[Set exercise] Could you rescale the stretch of entries from the line containing "Click the 100% zoom level in status bar" through the end of the entries by writing those lines out again, requests included? Multiply every click coordinate in the answers by 0.6, round each to a whole number with halves going up, and leave the pictures out.

===== Given information

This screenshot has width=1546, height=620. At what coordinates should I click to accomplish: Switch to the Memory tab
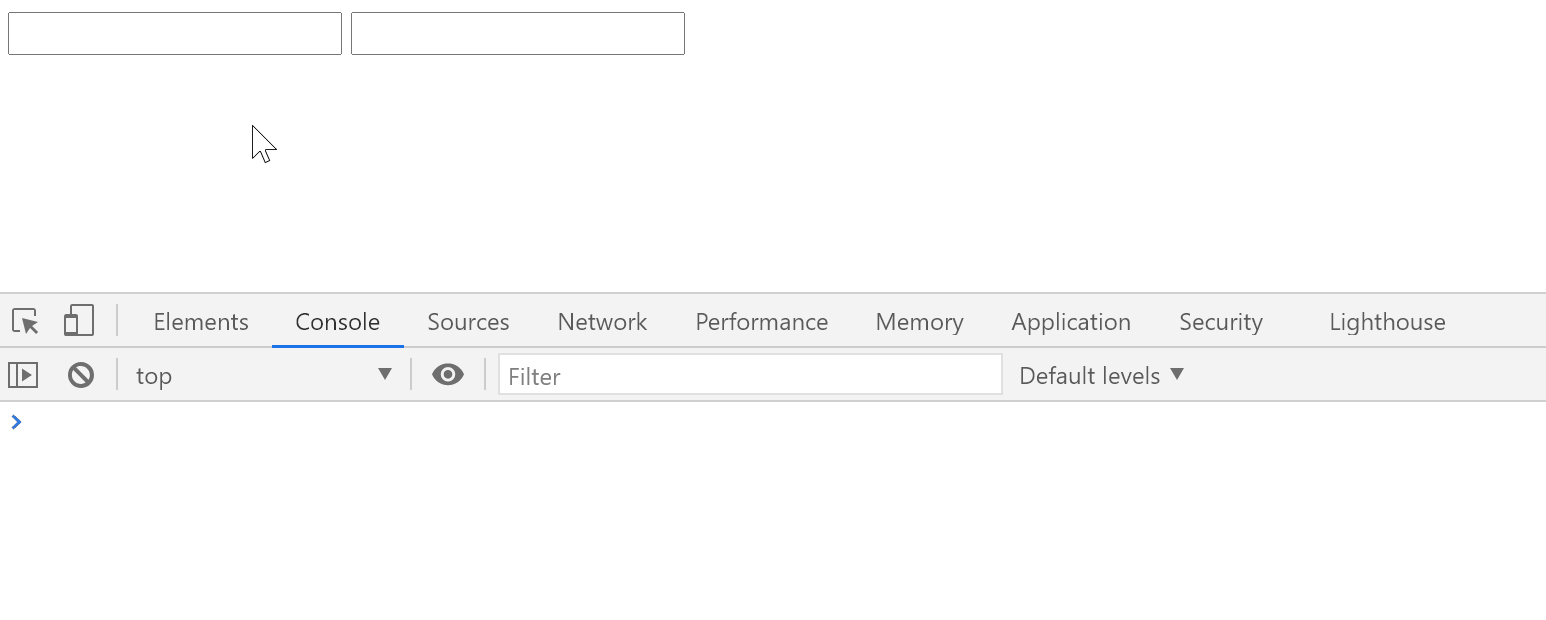pyautogui.click(x=919, y=322)
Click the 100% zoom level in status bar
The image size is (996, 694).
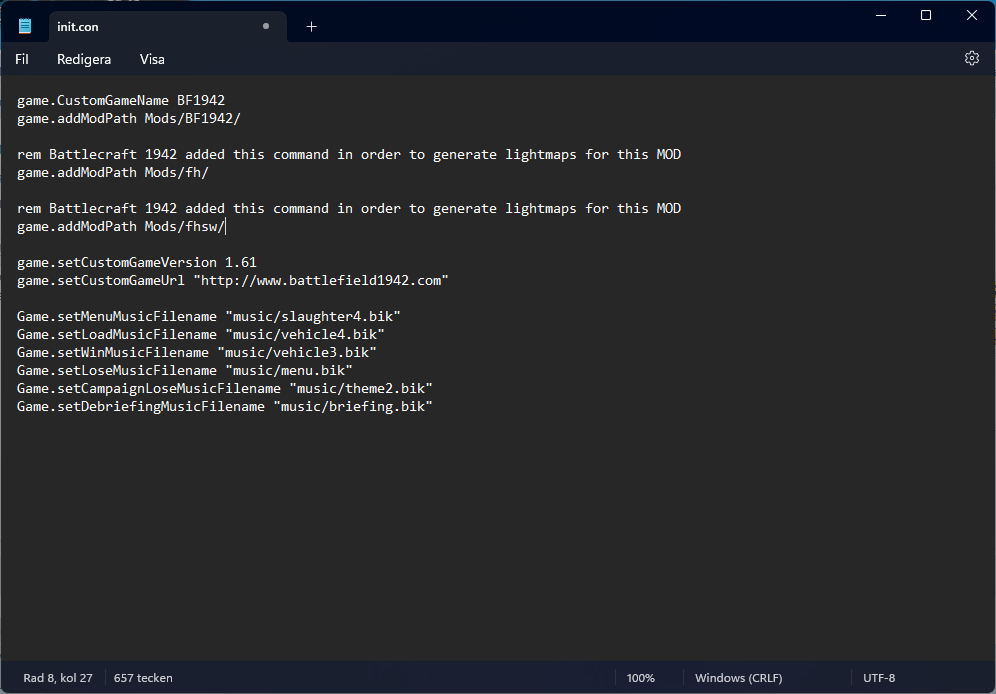[640, 677]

==========

[Task answer]
Click the 100% zoom level in status bar
The image size is (996, 694).
[384, 406]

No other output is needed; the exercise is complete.